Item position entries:
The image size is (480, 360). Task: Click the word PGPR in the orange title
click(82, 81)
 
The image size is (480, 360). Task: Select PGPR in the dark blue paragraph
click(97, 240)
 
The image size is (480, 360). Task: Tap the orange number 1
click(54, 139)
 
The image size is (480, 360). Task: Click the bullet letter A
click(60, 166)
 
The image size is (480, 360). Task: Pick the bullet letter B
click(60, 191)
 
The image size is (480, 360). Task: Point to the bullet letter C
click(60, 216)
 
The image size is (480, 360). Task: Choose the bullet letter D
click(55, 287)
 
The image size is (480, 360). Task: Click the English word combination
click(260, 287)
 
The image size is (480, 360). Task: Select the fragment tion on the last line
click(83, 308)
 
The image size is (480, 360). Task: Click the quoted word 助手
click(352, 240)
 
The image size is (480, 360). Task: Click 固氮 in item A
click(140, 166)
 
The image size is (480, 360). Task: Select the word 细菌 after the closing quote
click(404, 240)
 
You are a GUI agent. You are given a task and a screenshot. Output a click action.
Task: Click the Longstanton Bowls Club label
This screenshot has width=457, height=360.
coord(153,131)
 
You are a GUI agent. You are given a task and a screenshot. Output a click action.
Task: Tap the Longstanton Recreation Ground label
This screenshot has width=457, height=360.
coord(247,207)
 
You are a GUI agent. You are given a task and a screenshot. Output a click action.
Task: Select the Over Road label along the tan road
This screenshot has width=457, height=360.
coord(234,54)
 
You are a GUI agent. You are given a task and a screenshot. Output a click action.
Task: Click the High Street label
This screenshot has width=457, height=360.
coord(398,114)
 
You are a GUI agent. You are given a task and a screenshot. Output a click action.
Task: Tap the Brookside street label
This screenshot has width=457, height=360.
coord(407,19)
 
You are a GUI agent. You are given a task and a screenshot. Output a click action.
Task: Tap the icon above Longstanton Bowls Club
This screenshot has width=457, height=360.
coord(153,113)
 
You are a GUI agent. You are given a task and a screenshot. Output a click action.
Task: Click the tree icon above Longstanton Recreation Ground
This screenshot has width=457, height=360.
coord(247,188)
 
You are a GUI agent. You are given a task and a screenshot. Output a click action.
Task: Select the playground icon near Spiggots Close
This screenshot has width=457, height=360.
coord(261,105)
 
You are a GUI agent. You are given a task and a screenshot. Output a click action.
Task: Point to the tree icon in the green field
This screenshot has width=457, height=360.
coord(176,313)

▶ _Short exercise_: Starting at the first row and ending at the line containing "click(140, 166)", switch "bullet letter" to "marker letter" and write those lines out again with nothing else altered.

▶ _Exercise answer_:
The image size is (480, 360). Task: Click the word PGPR in the orange title
click(82, 81)
 
The image size is (480, 360). Task: Select PGPR in the dark blue paragraph
click(97, 240)
 
The image size is (480, 360). Task: Tap the orange number 1
click(54, 139)
 
The image size is (480, 360). Task: Click the marker letter A
click(60, 166)
 
The image size is (480, 360). Task: Pick the marker letter B
click(60, 191)
 
The image size is (480, 360). Task: Point to the marker letter C
click(60, 216)
 
The image size is (480, 360). Task: Choose the marker letter D
click(55, 287)
 
The image size is (480, 360). Task: Click the English word combination
click(260, 287)
 
The image size is (480, 360). Task: Select the fragment tion on the last line
click(83, 308)
 
The image size is (480, 360). Task: Click the quoted word 助手
click(352, 240)
 
The image size is (480, 360). Task: Click 固氮 in item A
click(140, 166)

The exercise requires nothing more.